El conjunto de datos de un entrenamiento de un modelo siempre es un subconjunto o aproximación del mundo real, pero también la construcción misma del modelo es resultado de un proceso iterativo que busca patrones en su conjunto de datos y le permite converger, y bajo dicha convergencia detenerse en el proceso de aproximarse cada vez más a los datos que son fuente de la verdad. Pero en la medida que nos acercamos más a replicar el conjunto de datos, esto genera un sobreajuste del modelo y lleva a la perdida de generalidad. Es decir, el modelo es una aproximación al conjunto de datos, y el conjunto de datos es un subconjunto del mundo real. Siempre existirá alucinación.
Matemáticamente, se demuestra que los modelos de lenguaje siempre van a alucinar, y esto más que un error es una “característica” de los modelos, que debemos entender su presencia, como mitigarlas y, su impacto ético y social.
¿Qué modelo de lenguaje usar para reducir las alucinaciones?#
Esta pregunta no es simple, y ni siquiera podemos usar como referencia las pruebas de comparación de los modelos, ya que estas pruebas son estandarizadas. Esto es una crítica importante, porque las pruebas estandarizadas poco a poco se vuelven parte del entrenamiento de los modelos. Por este motivo, lo mejor que puedes hacer es probar por tu cuenta los modelos. Construye un conjunto de preguntas relacionadas con tu día a día, con tu trabajo, con tus temas de interés, de las cuales tengas conocimiento y puedas validar la certeza y calidad de las respuestas. Y con ello, escoge.
Dado que una fuente de alucinación es el sesgo de los datos, esto es importante porque las pruebas estandarizadas son en inglés, por lo cual, un buen modelo podría no ser el mejor para ti si no dominas el inglés, o si tus funciones son de una disciplina con pocos datos públicos, tal vez el mejor modelo no sea el que tenga más información de tu interés.
En general, los modelos “ultralivianos” son mala idea (menos de 3b son fuente de alucinaciones constantes), ya que un menor número de parámetros implica una perdida de datos, conexiones entre estos y perdida de la estructura semántica del lenguaje.
Un buen punto de partida es qwen2.5:3b o llama3.2:3b si no dispones de GPU, estos modelos son decentes, aunque presentan sesgos importantes respecto al contexto regional (en mi caso, Colombia) y del español, pero tienen un muy buen contexto para tareas de código o consultas en inglés. En mi caso, los probé en una máquina sin GPU, con 16 GB de RAM. Sin embargo, si posees GPU mi recomendación es usar qwen2.5:7b o qwen2.5:14b. Definitivamente, no recomiendo Phi (tiene sesgos importantes con el lenguaje) ni Deepseek en ninguna de sus variantes (tampoco deepseek-r1, que en las versiones para máquinas locales son destilados de Qwen2, Qwen2.5 y Llama3.1, con menor precisión, perdida continua de contexto y mezcla de lenguaje).

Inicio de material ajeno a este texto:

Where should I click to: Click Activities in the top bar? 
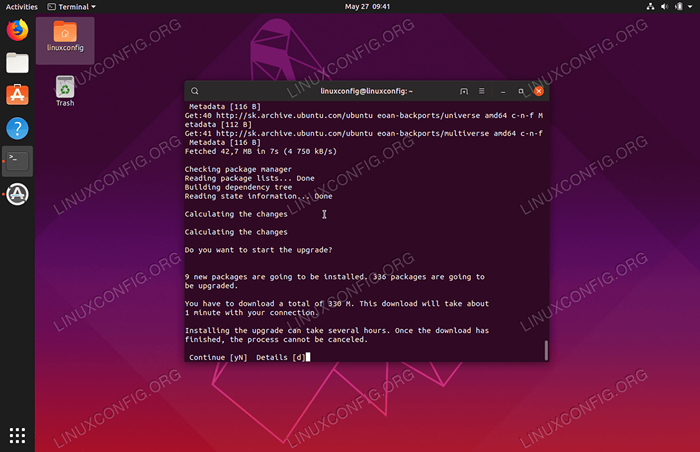[x=22, y=6]
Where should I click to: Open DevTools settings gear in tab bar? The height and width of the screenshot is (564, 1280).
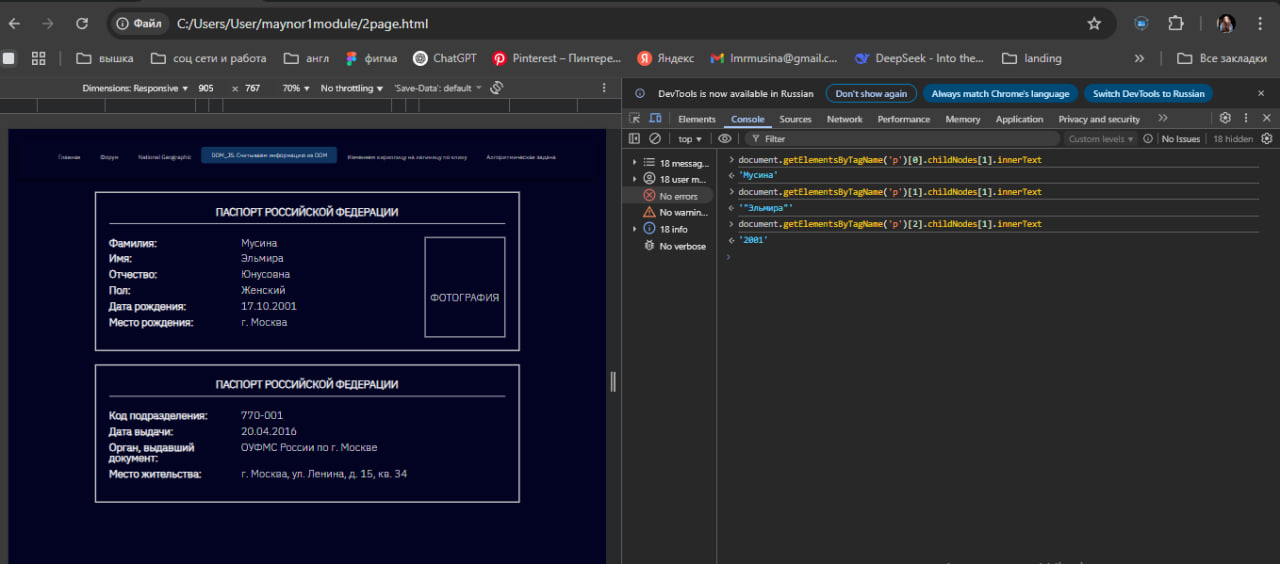tap(1225, 118)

Los modelos especializados en matemáticas me decepcionaron, pero puede ser un problema de sesgo al preguntar en español, y recomiendo mejor para fines de matemáticas en español las versiones generales de qwen2.5:7b y qwen2.5:14b.

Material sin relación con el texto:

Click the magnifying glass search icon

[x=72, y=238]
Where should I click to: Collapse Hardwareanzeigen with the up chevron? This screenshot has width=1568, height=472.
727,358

En las versiones especializadas de código, mi recomendación se mantiene también en la familia de qwen2.5, con su variante de qwen2.5-coder, desde la versión de qwen2.5-coder:3b (útil si no posees GPU, pero qwen2.5-coder:7b en GPU es un buen balance sin un consumo excesivo de recursos). Es importante usar las versiones especializadas de código porque estas proveen la integración adecuada para autocompletado con los editores de código y respuestas más concretas cuando se pregunta por temas de programación. Una curiosidad sobre qwen2.5-coder:7b, es que es usado como base para el modelo zeta de zed.
Si posees una mejor máquina, puedes intentar probar modelos de mayor tamaño, en mi caso con una GPU RTX 2060 y 16 GB de RAM, mi límite llega con los modelos de 14b. Pero ten presente que para tu caso de uso, puede no ser necesario aumentar el modelo, ejemplo, aunque puedo ejecutar qwen2.5:14, no veo beneficios adicionales en mi caso de uso respecto a qwen2.5:7b.